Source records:

■ ■ ■ ■ ■

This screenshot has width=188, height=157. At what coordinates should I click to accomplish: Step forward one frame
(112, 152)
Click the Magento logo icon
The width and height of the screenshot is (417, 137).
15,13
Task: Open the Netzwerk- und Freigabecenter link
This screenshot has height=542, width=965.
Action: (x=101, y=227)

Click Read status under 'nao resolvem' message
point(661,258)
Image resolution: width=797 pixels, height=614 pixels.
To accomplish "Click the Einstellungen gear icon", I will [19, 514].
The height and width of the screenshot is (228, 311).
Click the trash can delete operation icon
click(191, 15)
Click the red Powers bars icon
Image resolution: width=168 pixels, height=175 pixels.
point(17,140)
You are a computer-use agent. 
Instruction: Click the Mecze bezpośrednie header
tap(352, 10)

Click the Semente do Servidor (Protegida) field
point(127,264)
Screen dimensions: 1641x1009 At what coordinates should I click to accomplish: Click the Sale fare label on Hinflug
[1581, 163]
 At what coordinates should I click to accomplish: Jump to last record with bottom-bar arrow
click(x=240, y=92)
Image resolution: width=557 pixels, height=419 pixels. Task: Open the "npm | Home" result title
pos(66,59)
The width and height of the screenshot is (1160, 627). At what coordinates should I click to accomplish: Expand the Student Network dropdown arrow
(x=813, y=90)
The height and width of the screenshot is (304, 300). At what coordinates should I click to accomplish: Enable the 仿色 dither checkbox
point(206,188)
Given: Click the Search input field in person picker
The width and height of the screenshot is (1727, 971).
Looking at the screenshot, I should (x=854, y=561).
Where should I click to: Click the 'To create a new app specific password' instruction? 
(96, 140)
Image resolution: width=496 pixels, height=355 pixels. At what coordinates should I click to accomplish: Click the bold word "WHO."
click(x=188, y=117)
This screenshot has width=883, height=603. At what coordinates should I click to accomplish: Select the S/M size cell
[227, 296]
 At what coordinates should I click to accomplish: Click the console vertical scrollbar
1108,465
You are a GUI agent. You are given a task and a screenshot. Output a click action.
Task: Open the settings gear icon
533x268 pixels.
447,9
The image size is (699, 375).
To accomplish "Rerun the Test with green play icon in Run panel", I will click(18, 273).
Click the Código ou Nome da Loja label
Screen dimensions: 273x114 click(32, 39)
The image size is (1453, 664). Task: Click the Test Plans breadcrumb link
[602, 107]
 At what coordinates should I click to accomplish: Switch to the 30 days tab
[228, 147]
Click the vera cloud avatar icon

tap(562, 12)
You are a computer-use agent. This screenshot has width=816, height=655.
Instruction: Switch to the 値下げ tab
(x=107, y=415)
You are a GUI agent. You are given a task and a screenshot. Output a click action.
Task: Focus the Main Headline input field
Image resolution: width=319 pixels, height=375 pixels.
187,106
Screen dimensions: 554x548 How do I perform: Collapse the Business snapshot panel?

■ ■ ■ ■ ■

#### [Your instructions]
List all lines from the entries that include the word "computer".

#### [Finished exercise]
You are a computer-use agent. 
You are a computer-use agent. This screenshot has width=816, height=655.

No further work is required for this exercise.